Stored data
• • • • •

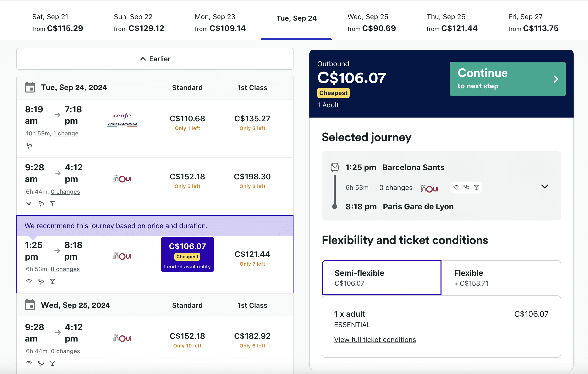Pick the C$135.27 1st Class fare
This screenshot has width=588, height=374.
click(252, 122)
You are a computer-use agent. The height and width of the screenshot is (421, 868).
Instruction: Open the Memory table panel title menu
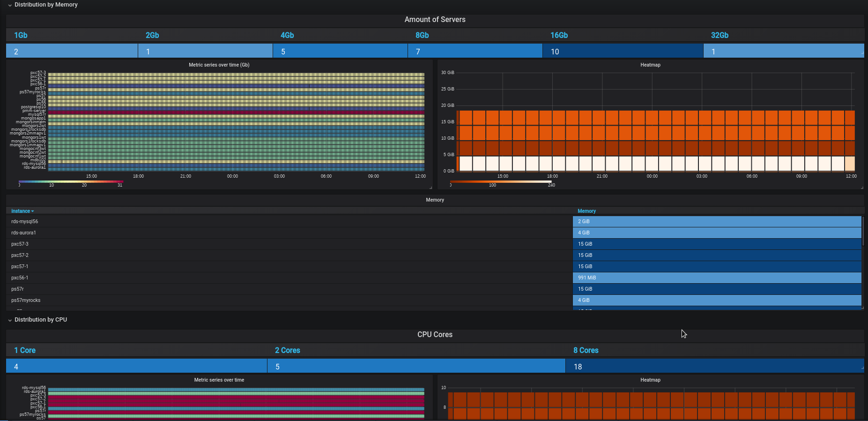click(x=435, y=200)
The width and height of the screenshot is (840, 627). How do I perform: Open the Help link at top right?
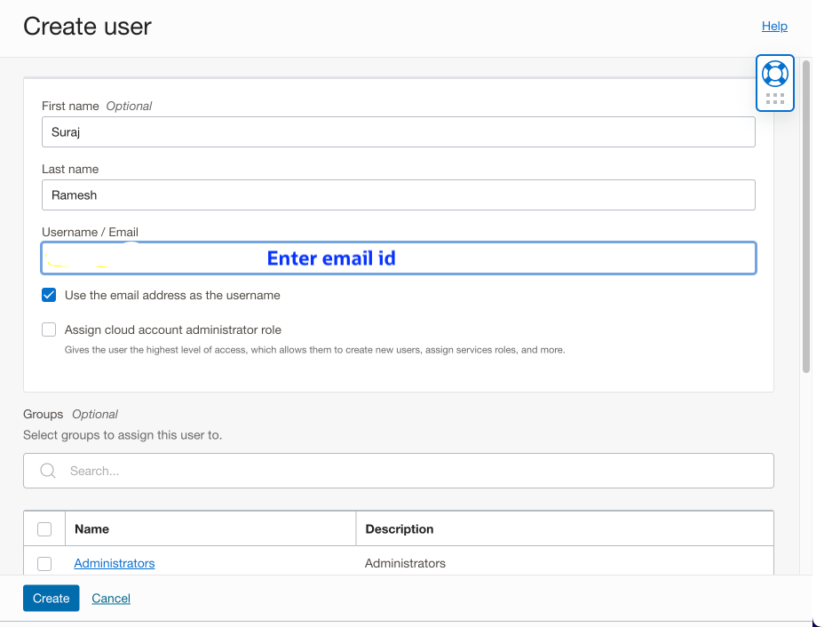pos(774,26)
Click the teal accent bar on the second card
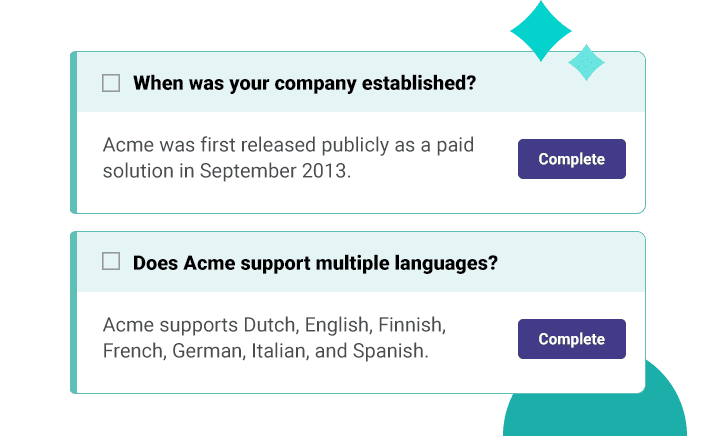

• • • • •

WHAT IS BEING ASKED ▸
Output, exactly and only, the lines beginning with the one that contains "You are a computer-use" and ending at the last line of the records above. Drop the pictures.

OUTPUT FOR THIS TASK ▸
You are a computer-use agent. The height and width of the screenshot is (421, 868).
Instruction: Open the Memory table panel title menu
click(x=435, y=200)
The width and height of the screenshot is (840, 627). How do I perform: Open the Help link at top right?
pos(774,26)
Click the teal accent bar on the second card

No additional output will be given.